È un’occasione, per lui, per rievocare, «tecnico fra i tecnici i primi acquisti della fine dell’ottocento, le fortunate successive scoperte, accalorandosi in calcoli comparativi di prezzi e di cambi».

Con finalità “analitiche”, seguiva nel tempo i prezzi indicati nei cataloghi dei librai antiquari. Nel 1948, per il centenario della libreria Bourlot, di cui era cliente e lettore assiduo dei cataloghi da oltre cinquant’anni, scrive un breve ricordo in cui tra l’altro si rammarica di non ritrovarne la serie completa dei 270 fino ad allora pubblicati, tanto che si ripromette «di far eseguire non pochi scavi in mezzo alla suppellettile libraria rimasta ammucchiata negli scantinati di via Lamarmora a Torino».

Il materiale essendo destinato nei suoi intendimenti a una ricerca da affidare a qualche giovane studioso, «che indaghi la storia delle variazioni dei prezzi dei libri caduti nel commercio antiquario negli ultimi cento anni […] sarebbe un contributo importante per la storia dei prezzi di una merce non ordinaria, indice delle mutazioni delle correnti di cultura, dei gusti, delle possibilità economiche dei ceti sociali amanti dei libri».

E siamo ritornati da dove si era partiti: l’amore per i libri.
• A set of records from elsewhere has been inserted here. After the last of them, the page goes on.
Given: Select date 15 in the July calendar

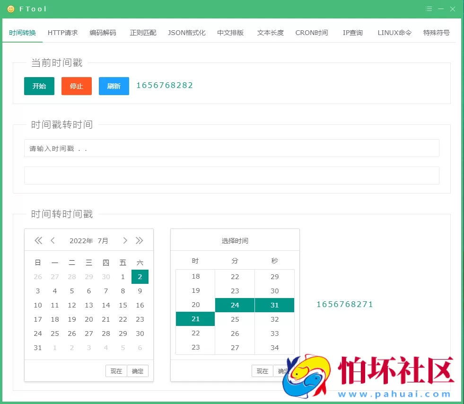Looking at the screenshot, I should (x=123, y=305).
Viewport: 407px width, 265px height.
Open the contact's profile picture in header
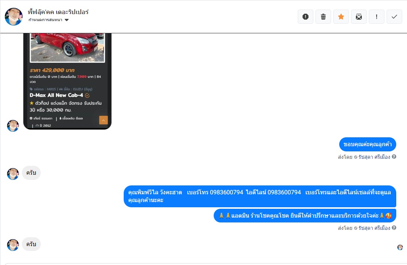point(13,17)
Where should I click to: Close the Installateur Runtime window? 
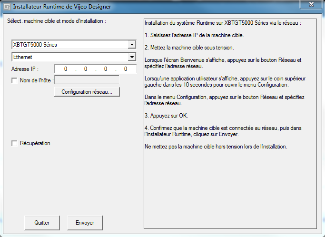click(x=311, y=4)
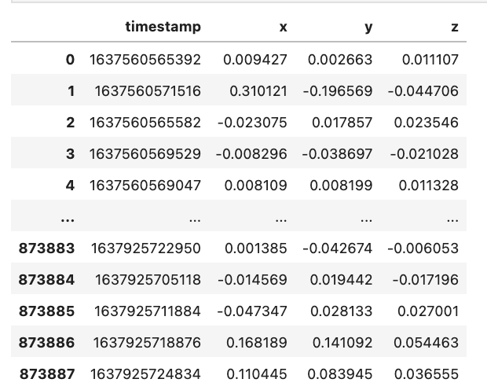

Si è tentato di circumnavigare il continente einaudiano lungo la rotta segnata dai libri, nell’intento, di offrire soprattutto ai più giovani alcune tessere per comporre il ritratto di un grande italiano.

L’Italia, la comunità degli studiosi, dei bibliofili devono all’amore di Luigi Einaudi per i libri – alla passione per la cultura in essi racchiusa e per la storia della civiltà che in essi si narra – un patrimonio il cui valore, immenso, è quello che il vecchio Wheeler, in un lontano sabato di agosto del 1955, manifestava a un sorridente e soddisfatto Einaudi:

«la sua biblioteca economica Signor Presidente è oggi la più completa raccolta privata del mondo, lo dico io come fornitore di innumerevoli pezzi rari che sarei ben lieto di riacquistare al doppio del prezzo di vendita, lo dicono i miei clienti americani che hanno avuto la fortuna di visitare la sua casa di Dogliani».